Problem description
Swap every "GUI agent" in the records below for "interface agent", keeping all other text the same.

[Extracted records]
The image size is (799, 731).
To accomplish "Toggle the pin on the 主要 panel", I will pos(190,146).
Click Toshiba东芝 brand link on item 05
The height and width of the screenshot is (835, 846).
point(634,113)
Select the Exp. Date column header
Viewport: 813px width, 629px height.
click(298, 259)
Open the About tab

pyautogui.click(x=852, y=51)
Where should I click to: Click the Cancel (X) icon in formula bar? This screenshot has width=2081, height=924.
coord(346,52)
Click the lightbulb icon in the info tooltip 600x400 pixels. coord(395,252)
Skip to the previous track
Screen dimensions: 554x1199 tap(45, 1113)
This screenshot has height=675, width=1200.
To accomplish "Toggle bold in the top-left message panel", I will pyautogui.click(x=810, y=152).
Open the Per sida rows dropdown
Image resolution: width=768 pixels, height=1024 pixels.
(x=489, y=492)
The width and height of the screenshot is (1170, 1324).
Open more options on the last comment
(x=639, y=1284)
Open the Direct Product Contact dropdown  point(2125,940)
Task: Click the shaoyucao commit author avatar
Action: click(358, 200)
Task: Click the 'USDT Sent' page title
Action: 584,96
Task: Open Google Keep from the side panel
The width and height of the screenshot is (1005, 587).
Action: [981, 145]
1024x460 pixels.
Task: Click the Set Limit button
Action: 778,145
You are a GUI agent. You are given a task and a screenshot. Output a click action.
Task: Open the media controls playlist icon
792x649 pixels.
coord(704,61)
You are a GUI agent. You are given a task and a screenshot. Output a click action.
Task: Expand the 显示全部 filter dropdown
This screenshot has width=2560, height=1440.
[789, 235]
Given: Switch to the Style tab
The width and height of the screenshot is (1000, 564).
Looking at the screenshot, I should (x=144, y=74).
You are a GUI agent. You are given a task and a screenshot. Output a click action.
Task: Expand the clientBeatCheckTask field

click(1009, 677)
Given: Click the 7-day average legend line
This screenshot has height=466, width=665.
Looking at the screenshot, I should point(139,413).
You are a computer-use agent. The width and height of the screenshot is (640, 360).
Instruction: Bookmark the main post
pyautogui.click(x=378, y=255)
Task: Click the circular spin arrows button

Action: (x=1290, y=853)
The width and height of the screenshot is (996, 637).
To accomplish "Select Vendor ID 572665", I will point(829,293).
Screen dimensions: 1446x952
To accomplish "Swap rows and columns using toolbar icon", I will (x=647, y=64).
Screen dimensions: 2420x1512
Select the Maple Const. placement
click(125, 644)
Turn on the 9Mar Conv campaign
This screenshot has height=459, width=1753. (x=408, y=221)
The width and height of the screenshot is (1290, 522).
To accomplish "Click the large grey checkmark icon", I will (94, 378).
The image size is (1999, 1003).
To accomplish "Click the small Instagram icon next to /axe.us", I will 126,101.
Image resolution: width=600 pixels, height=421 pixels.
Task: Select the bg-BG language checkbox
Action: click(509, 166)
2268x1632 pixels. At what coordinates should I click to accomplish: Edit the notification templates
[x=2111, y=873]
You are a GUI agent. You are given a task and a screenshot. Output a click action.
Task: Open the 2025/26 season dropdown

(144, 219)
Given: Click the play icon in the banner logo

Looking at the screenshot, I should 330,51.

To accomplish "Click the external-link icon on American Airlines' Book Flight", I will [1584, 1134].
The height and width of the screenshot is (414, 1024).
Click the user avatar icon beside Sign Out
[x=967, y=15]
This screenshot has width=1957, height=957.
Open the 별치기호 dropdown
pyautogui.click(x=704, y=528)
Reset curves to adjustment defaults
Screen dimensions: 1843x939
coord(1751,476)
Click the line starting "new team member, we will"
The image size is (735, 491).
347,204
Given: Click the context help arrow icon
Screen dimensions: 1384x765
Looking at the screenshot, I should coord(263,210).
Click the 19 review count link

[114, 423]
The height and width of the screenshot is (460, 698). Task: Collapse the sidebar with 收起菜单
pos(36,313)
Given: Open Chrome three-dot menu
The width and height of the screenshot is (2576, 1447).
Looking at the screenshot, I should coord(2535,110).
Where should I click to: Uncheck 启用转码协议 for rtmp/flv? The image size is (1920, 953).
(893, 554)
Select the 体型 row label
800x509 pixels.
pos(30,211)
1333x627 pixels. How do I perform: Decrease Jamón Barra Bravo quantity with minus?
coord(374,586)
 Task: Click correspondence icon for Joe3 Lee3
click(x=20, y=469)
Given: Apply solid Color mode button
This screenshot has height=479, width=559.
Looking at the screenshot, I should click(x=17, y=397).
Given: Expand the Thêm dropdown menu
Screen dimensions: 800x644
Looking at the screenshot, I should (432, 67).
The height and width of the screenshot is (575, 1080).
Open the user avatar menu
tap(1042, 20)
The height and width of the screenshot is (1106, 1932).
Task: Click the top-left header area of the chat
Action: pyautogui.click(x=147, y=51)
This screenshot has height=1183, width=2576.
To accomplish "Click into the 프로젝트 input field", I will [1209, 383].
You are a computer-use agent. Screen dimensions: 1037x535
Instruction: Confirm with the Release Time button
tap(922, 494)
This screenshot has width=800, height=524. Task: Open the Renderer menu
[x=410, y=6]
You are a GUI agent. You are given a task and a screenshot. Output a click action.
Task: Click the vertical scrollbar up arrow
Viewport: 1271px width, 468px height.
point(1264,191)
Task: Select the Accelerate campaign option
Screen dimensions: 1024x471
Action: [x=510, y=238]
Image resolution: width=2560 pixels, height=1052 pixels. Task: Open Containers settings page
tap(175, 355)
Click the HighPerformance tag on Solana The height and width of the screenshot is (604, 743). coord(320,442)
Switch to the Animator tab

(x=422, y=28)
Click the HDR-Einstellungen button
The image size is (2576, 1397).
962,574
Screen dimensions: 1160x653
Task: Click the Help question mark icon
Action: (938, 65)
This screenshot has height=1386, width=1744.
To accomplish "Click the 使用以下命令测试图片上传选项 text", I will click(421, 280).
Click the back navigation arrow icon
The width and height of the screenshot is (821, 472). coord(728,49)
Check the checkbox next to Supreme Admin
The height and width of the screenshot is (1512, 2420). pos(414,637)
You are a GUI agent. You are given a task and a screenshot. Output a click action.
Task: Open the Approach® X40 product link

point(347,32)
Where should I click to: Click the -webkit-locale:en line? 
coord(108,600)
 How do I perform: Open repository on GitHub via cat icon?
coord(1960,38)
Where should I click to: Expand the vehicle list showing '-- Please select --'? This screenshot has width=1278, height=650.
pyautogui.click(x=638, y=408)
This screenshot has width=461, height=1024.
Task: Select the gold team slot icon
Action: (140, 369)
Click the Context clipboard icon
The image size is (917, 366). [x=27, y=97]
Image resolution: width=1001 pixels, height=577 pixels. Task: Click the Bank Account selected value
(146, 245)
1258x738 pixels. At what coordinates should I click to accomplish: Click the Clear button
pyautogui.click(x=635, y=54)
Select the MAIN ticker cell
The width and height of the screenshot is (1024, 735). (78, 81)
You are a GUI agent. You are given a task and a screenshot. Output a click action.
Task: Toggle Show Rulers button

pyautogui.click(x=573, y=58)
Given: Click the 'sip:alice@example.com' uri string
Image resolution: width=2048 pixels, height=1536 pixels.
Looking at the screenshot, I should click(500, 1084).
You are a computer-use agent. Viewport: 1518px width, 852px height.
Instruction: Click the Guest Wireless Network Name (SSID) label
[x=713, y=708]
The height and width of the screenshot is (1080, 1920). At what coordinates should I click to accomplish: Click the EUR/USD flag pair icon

Solution for this task
The image size is (799, 731).
To accomplish "Toggle the pin on the 主要 panel", I will pos(190,146).
Click Toshiba东芝 brand link on item 05
The height and width of the screenshot is (835, 846).
point(634,113)
Select the Exp. Date column header
Viewport: 813px width, 629px height.
click(298, 259)
Open the About tab

pyautogui.click(x=852, y=51)
Where should I click to: Click the Cancel (X) icon in formula bar? This screenshot has width=2081, height=924.
coord(346,52)
Click the lightbulb icon in the info tooltip 600x400 pixels. coord(395,252)
Skip to the previous track
Screen dimensions: 554x1199 tap(45, 1113)
This screenshot has height=675, width=1200.
To accomplish "Toggle bold in the top-left message panel", I will pyautogui.click(x=810, y=152).
Open the Per sida rows dropdown
Image resolution: width=768 pixels, height=1024 pixels.
(x=489, y=492)
The width and height of the screenshot is (1170, 1324).
Open more options on the last comment
(x=639, y=1284)
Open the Direct Product Contact dropdown  point(2125,940)
Task: Click the shaoyucao commit author avatar
Action: click(358, 200)
Task: Click the 'USDT Sent' page title
Action: 584,96
Task: Open Google Keep from the side panel
The width and height of the screenshot is (1005, 587).
Action: [981, 145]
1024x460 pixels.
Task: Click the Set Limit button
Action: 778,145
You are a interface agent. You are given a task and a screenshot. Output a click action.
Task: Open the media controls playlist icon
792x649 pixels.
coord(704,61)
You are a interface agent. You are given a task and a screenshot. Output a click action.
Task: Expand the 显示全部 filter dropdown
This screenshot has width=2560, height=1440.
[789, 235]
Given: Switch to the Style tab
The width and height of the screenshot is (1000, 564).
Looking at the screenshot, I should (x=144, y=74).
You are a interface agent. You are given a task and a screenshot. Output a click action.
Task: Expand the clientBeatCheckTask field

click(1009, 677)
Given: Click the 7-day average legend line
This screenshot has height=466, width=665.
Looking at the screenshot, I should point(139,413).
You are a computer-use agent. The width and height of the screenshot is (640, 360).
Instruction: Bookmark the main post
pyautogui.click(x=378, y=255)
Task: Click the circular spin arrows button

Action: (x=1290, y=853)
The width and height of the screenshot is (996, 637).
To accomplish "Select Vendor ID 572665", I will point(829,293).
Screen dimensions: 1446x952
To accomplish "Swap rows and columns using toolbar icon", I will (x=647, y=64).
Screen dimensions: 2420x1512
Select the Maple Const. placement
click(125, 644)
Turn on the 9Mar Conv campaign
This screenshot has height=459, width=1753. (x=408, y=221)
The width and height of the screenshot is (1290, 522).
To accomplish "Click the large grey checkmark icon", I will (94, 378).
The image size is (1999, 1003).
To accomplish "Click the small Instagram icon next to /axe.us", I will 126,101.
Image resolution: width=600 pixels, height=421 pixels.
Task: Select the bg-BG language checkbox
Action: click(509, 166)
2268x1632 pixels. At what coordinates should I click to accomplish: Edit the notification templates
[x=2111, y=873]
You are a interface agent. You are given a task and a screenshot. Output a click action.
Task: Open the 2025/26 season dropdown

(144, 219)
Given: Click the play icon in the banner logo

Looking at the screenshot, I should 330,51.

To accomplish "Click the external-link icon on American Airlines' Book Flight", I will [1584, 1134].
The height and width of the screenshot is (414, 1024).
Click the user avatar icon beside Sign Out
[x=967, y=15]
This screenshot has width=1957, height=957.
Open the 별치기호 dropdown
pyautogui.click(x=704, y=528)
Reset curves to adjustment defaults
Screen dimensions: 1843x939
coord(1751,476)
Click the line starting "new team member, we will"
The image size is (735, 491).
347,204
Given: Click the context help arrow icon
Screen dimensions: 1384x765
Looking at the screenshot, I should coord(263,210).
Click the 19 review count link

[114, 423]
The height and width of the screenshot is (460, 698). Task: Collapse the sidebar with 收起菜单
pos(36,313)
Given: Open Chrome three-dot menu
The width and height of the screenshot is (2576, 1447).
Looking at the screenshot, I should coord(2535,110).
Where should I click to: Uncheck 启用转码协议 for rtmp/flv? The image size is (1920, 953).
(893, 554)
Select the 体型 row label
800x509 pixels.
pos(30,211)
1333x627 pixels. How do I perform: Decrease Jamón Barra Bravo quantity with minus?
coord(374,586)
 Task: Click correspondence icon for Joe3 Lee3
click(x=20, y=469)
Given: Apply solid Color mode button
This screenshot has height=479, width=559.
Looking at the screenshot, I should click(x=17, y=397).
Given: Expand the Thêm dropdown menu
Screen dimensions: 800x644
Looking at the screenshot, I should (432, 67).
The height and width of the screenshot is (575, 1080).
Open the user avatar menu
tap(1042, 20)
The height and width of the screenshot is (1106, 1932).
Task: Click the top-left header area of the chat
Action: pyautogui.click(x=147, y=51)
This screenshot has height=1183, width=2576.
To accomplish "Click into the 프로젝트 input field", I will [1209, 383].
You are a computer-use agent. Screen dimensions: 1037x535
Instruction: Confirm with the Release Time button
tap(922, 494)
This screenshot has width=800, height=524. Task: Open the Renderer menu
[x=410, y=6]
You are a interface agent. You are given a task and a screenshot. Output a click action.
Task: Click the vertical scrollbar up arrow
Viewport: 1271px width, 468px height.
point(1264,191)
Task: Select the Accelerate campaign option
Screen dimensions: 1024x471
Action: [x=510, y=238]
Image resolution: width=2560 pixels, height=1052 pixels. Task: Open Containers settings page
tap(175, 355)
Click the HighPerformance tag on Solana The height and width of the screenshot is (604, 743). coord(320,442)
Switch to the Animator tab

(x=422, y=28)
Click the HDR-Einstellungen button
The image size is (2576, 1397).
962,574
Screen dimensions: 1160x653
Task: Click the Help question mark icon
Action: (938, 65)
This screenshot has height=1386, width=1744.
To accomplish "Click the 使用以下命令测试图片上传选项 text", I will click(421, 280).
Click the back navigation arrow icon
The width and height of the screenshot is (821, 472). coord(728,49)
Check the checkbox next to Supreme Admin
The height and width of the screenshot is (1512, 2420). pos(414,637)
You are a interface agent. You are given a task and a screenshot. Output a click action.
Task: Open the Approach® X40 product link

point(347,32)
Where should I click to: Click the -webkit-locale:en line? 
coord(108,600)
 How do I perform: Open repository on GitHub via cat icon?
coord(1960,38)
Where should I click to: Expand the vehicle list showing '-- Please select --'? This screenshot has width=1278, height=650.
pyautogui.click(x=638, y=408)
This screenshot has width=461, height=1024.
Task: Select the gold team slot icon
Action: (140, 369)
Click the Context clipboard icon
The image size is (917, 366). [x=27, y=97]
Image resolution: width=1001 pixels, height=577 pixels. Task: Click the Bank Account selected value
(146, 245)
1258x738 pixels. At what coordinates should I click to accomplish: Click the Clear button
pyautogui.click(x=635, y=54)
Select the MAIN ticker cell
The width and height of the screenshot is (1024, 735). (78, 81)
You are a interface agent. You are given a task and a screenshot. Output a click action.
Task: Toggle Show Rulers button

pyautogui.click(x=573, y=58)
Given: Click the 'sip:alice@example.com' uri string
Image resolution: width=2048 pixels, height=1536 pixels.
Looking at the screenshot, I should click(500, 1084).
You are a computer-use agent. Viewport: 1518px width, 852px height.
Instruction: Click the Guest Wireless Network Name (SSID) label
[x=713, y=708]
The height and width of the screenshot is (1080, 1920). At what coordinates should I click to accomplish: Click the EUR/USD flag pair icon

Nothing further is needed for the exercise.